EXERCISE DETAILS ▸ Find "The width and height of the screenshot is (637, 540)." and "Task: Click the 의견 feedback chat icon" in the records below. Copy the lines holding them and every line between, exactly, and no others.

INPUT DATA ▸

-----

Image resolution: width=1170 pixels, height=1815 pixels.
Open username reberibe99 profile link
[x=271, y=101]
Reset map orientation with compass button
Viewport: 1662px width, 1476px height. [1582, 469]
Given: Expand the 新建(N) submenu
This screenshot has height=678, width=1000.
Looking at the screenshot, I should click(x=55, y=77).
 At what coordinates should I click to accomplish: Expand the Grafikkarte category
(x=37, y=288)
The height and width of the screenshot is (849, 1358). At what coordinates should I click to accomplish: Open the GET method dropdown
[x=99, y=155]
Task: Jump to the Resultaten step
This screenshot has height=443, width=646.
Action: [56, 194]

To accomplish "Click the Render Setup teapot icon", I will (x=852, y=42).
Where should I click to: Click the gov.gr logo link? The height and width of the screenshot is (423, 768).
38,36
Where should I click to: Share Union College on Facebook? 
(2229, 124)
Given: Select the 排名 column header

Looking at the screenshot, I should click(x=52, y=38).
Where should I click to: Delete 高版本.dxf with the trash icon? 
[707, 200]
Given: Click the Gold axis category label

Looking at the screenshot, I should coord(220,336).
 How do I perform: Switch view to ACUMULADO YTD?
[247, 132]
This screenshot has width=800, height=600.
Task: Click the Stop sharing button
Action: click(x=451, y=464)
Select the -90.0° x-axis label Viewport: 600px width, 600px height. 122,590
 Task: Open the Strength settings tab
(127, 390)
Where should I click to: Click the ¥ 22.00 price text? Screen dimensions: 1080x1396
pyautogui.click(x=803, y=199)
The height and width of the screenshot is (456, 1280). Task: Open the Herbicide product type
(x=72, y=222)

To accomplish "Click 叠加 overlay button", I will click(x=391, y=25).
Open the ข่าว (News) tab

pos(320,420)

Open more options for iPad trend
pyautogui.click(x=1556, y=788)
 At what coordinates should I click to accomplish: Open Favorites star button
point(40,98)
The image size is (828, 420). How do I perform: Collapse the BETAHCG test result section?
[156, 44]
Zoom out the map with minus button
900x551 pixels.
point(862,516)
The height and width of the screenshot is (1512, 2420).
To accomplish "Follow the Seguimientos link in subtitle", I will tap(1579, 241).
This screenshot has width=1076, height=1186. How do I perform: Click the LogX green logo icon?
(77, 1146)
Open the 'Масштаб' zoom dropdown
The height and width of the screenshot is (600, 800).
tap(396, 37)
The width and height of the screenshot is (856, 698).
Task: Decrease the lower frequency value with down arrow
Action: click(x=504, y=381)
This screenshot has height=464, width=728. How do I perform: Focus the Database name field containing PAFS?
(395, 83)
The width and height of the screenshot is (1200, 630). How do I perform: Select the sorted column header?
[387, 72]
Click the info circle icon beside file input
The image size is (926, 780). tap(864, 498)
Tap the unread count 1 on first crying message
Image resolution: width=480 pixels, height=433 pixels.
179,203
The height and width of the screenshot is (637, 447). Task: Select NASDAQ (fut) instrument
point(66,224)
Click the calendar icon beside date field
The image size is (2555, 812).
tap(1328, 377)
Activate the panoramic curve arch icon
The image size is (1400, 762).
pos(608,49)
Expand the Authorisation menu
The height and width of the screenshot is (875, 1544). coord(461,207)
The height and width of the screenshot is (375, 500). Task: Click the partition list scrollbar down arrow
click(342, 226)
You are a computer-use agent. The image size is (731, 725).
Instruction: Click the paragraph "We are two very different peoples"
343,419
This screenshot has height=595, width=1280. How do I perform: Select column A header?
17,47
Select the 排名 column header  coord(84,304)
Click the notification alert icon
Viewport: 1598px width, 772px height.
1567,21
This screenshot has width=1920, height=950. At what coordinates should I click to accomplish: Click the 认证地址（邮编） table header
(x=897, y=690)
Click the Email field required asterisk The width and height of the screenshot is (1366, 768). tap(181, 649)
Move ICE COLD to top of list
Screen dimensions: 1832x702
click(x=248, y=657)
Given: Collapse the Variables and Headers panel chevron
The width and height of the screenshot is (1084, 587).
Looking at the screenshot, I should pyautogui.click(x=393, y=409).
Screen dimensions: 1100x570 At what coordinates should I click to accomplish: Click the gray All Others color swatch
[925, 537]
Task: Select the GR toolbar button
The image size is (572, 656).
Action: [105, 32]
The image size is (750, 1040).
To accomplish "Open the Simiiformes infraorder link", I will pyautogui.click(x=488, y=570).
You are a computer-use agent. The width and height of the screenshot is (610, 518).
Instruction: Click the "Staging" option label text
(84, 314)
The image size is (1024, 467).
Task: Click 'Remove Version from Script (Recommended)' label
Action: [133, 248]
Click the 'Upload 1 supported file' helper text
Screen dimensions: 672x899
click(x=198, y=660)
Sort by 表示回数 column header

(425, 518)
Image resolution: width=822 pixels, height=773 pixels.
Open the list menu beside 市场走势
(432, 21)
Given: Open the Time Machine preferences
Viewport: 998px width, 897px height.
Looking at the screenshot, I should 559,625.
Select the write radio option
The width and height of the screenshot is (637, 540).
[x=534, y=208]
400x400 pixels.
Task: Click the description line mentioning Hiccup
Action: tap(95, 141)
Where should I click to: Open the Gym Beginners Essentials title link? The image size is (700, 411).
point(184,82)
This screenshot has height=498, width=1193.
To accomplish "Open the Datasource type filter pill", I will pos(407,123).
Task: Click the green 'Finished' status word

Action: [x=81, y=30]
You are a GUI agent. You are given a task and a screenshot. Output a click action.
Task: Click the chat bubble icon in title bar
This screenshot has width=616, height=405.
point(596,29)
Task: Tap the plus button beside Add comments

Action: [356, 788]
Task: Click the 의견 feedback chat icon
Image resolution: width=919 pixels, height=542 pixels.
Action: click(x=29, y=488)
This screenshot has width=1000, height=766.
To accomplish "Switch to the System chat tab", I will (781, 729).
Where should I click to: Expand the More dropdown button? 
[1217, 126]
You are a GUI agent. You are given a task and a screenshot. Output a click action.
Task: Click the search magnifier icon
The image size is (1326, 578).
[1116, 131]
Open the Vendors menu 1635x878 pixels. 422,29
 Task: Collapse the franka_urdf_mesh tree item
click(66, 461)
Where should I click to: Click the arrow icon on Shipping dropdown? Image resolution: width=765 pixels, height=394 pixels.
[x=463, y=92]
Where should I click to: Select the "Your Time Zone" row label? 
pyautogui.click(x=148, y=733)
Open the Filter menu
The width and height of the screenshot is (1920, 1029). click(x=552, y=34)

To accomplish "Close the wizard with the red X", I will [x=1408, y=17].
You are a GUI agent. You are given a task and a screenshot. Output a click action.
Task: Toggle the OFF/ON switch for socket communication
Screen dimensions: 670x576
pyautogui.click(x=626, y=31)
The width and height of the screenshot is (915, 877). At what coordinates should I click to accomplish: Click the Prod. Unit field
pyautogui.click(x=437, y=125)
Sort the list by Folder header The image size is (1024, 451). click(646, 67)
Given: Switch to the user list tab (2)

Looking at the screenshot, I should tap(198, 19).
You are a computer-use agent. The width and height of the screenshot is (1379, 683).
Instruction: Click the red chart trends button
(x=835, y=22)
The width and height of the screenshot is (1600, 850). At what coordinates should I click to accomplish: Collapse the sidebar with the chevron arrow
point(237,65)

-----

OUTPUT OF THE EXERCISE ▸
The width and height of the screenshot is (637, 540).
[x=534, y=208]
400x400 pixels.
Task: Click the description line mentioning Hiccup
Action: tap(95, 141)
Where should I click to: Open the Gym Beginners Essentials title link? The image size is (700, 411).
point(184,82)
This screenshot has height=498, width=1193.
To accomplish "Open the Datasource type filter pill", I will pos(407,123).
Task: Click the green 'Finished' status word

Action: [x=81, y=30]
You are a GUI agent. You are given a task and a screenshot. Output a click action.
Task: Click the chat bubble icon in title bar
This screenshot has width=616, height=405.
point(596,29)
Task: Tap the plus button beside Add comments

Action: [356, 788]
Task: Click the 의견 feedback chat icon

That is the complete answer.